Statistics | Atmosphere | Seasons


Mass  (kg)   .   .   .  .   .   .   .   5.97e24
Mass (Earth = 1) . . . . . 1.000
Equatorial radius (km) . . . . 6,378
Equatorial radius (Earth = 1) . . 1.000
Mean Density (gm/cm^3) . . . . 5.52
Rotational period (hours) . . . 23.9345
Tilt of axis (degrees) . . . . 23.45


Nitrogen    .   .   .   .   .   .   .   78%
Oxygen . . . . . . . . 21%
Carbon Dioxide . . . . . . 0.03%
Water Vapor . . . . . . . up to 4.0%

The Earth's hydrosphere, or water layer, is what makes our planet unique in the solar system. Approximately three quarters of Earth's surface is covered by liquid water. Some of this water evaporates and condenses around dust, salt, or pollen grains that are blown into the atmosphere. These condensation nuclei are the beginnings of our clouds.

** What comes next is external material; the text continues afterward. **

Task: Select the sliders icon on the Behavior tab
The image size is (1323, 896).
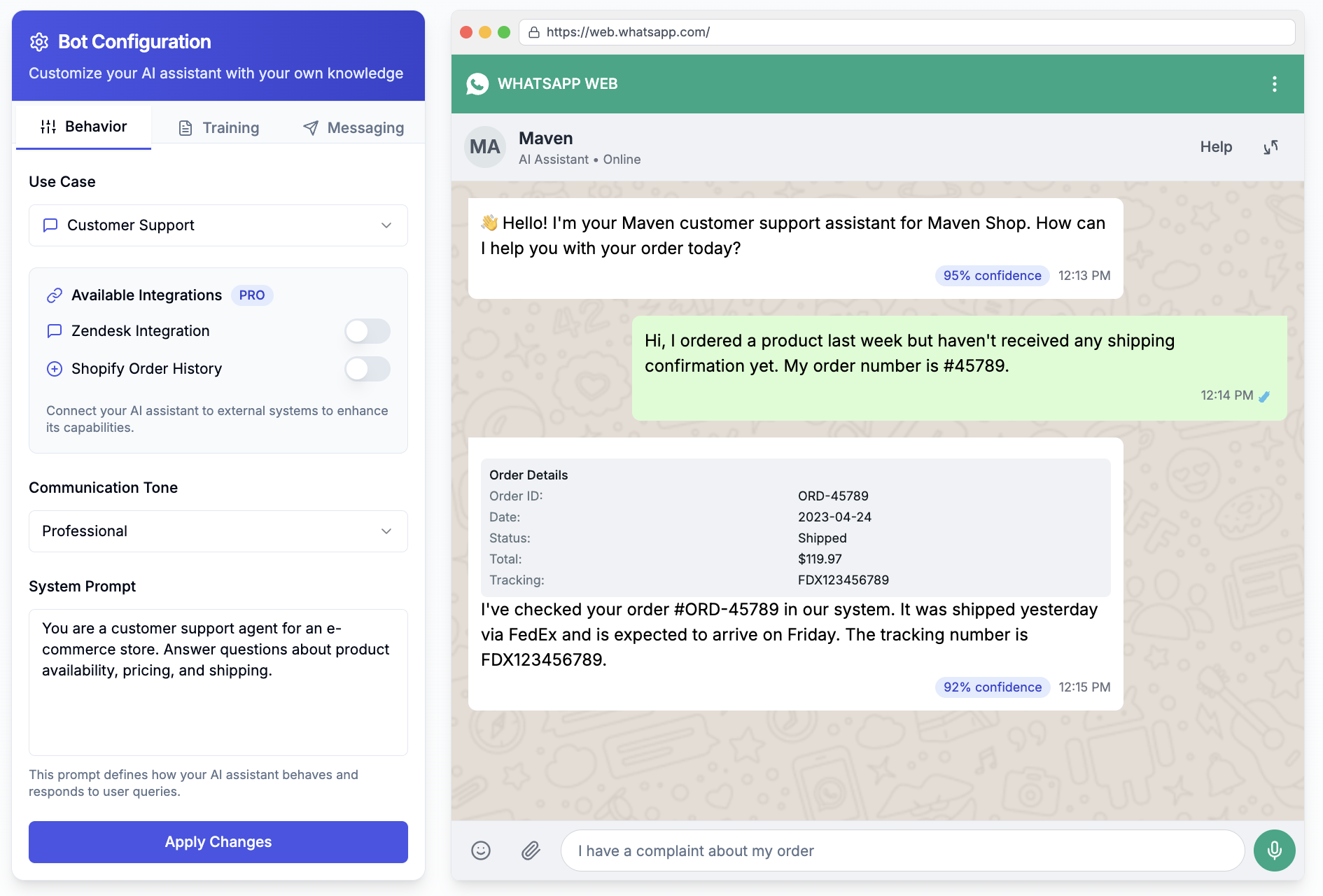Action: point(49,127)

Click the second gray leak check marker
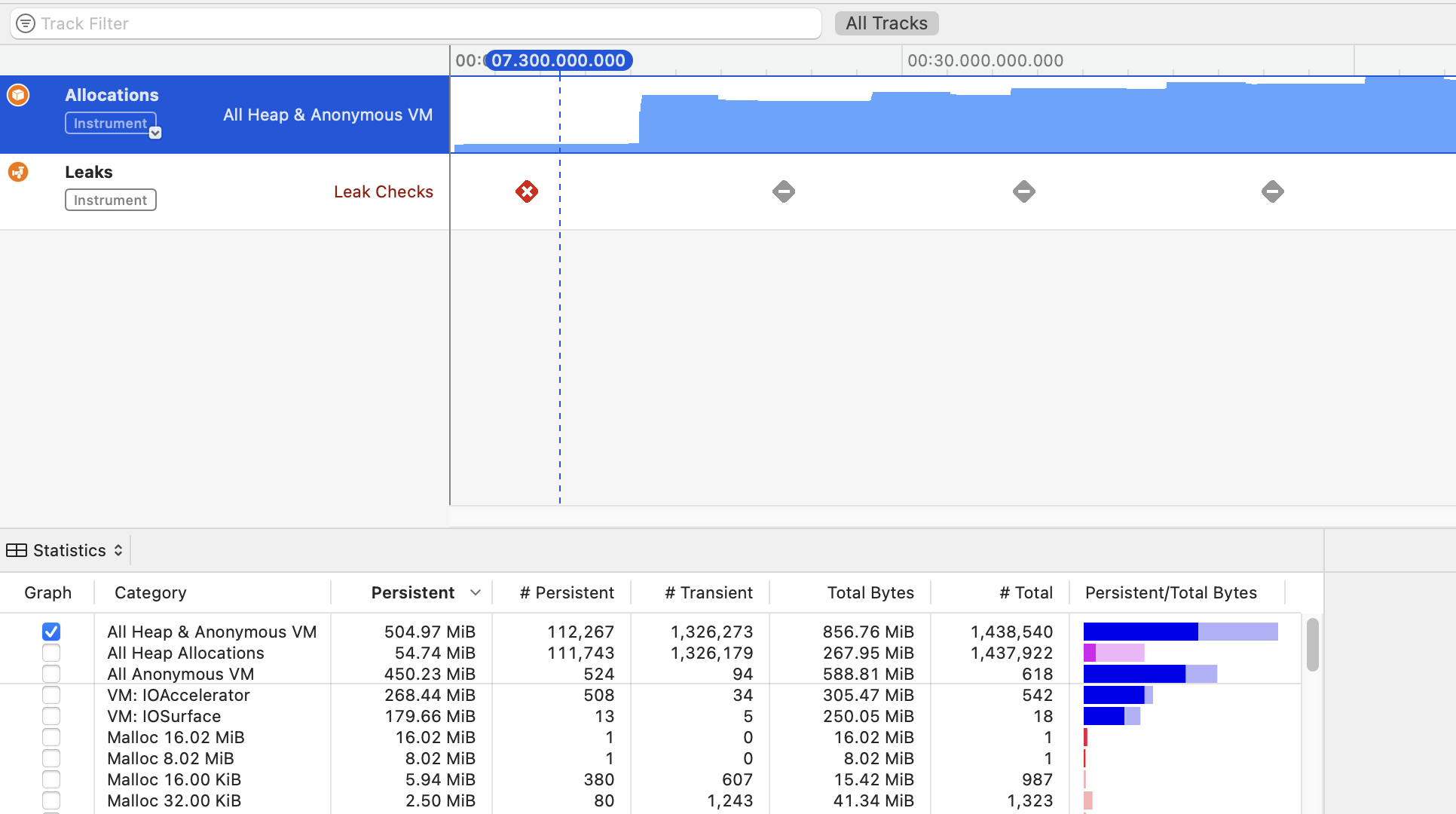pyautogui.click(x=1023, y=191)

Cloud are classified by their color, shape, and altitude. Most clouds consist of condensed water vapor - in other words, liquid water. Clouds that form very high in the sky, however, tend to form from ice crystals. These clouds are cirrus clouds. They are very thin, wispy clouds.

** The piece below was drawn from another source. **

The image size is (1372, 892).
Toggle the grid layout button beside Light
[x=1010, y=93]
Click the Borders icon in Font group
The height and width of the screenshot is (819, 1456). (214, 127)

Clouds play an important role for our terrestrial readers. They supply rain and snow and help keep in the infrared heat that is radiating from earth. Carbon dioxide also helps trap the heat and keep it in the atmosphere. This is called the greenhouse effect. Clouds and carbon dioxide in our atmosphere help moderate the daily temperature fluctuations on Earth. Daily temperature changes are at an extreme in deserts. The difference between the hot days and cool nights in these areas is because there are very few clouds and little water vapor in the air to keep in the heat.

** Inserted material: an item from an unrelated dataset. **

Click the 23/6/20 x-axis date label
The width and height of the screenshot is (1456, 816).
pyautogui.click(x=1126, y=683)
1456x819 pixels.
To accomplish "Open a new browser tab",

Usually you can see a sharp line of clouds in satellite images. This line is called a front, and is a boundary between different types of air (for example: hot/dry meeting cool/moist). The passing of a front usually means a change in weather.


Since the orbit of the Earth around the sun is almost circular, the distance from the sun is nearly constant and is NOT a factor in causing seasons on Earth. Seasons on earth result because Earth is tilted on an axis. Since it is tilted, one pole will point toward the sun as it revolves in its orbit. When the North Pole is tilted toward the sun it is summer in the northern hemisphere. At this time the North Pole receives 24 hours of daylight. The South Pole is in darkness for 24 hours. The sun's direct rays are shining at 23.5 degrees latitude, the Tropic of Cancer. On the first day of summer the sun is directly overhead here.

The first day of summer for the northern hemisphere is called the summer solstice. It occurs June 21 or 22. This has the longest number of daylight hours in the North. Summer officially lasts until the first day of autumn.

The first day of autumn for the northern hemisphere is called the autumnal equinox. It occurs September 22 or 23. At this time the sun is directly overhead at the equator, and day and night are equal length. Autumn officially ends in December.

The first day of winter for the northern hemisphere is called the winter solstice. It occurs December 21 or 22. This day has the shortest number of daylight hours in the North. The sun at this time is shining overhead at 23.5 degrees south latitude, at the Tropic of Capricorn. Winter ends in March.

The first day of spring for the northern hemisphere is called the vernal equinox. Because of the tilt of Earth and its revolution around the sun, the sun's direct rays are once again at the equator and day and night are equal length. This occurs March 20 or 21.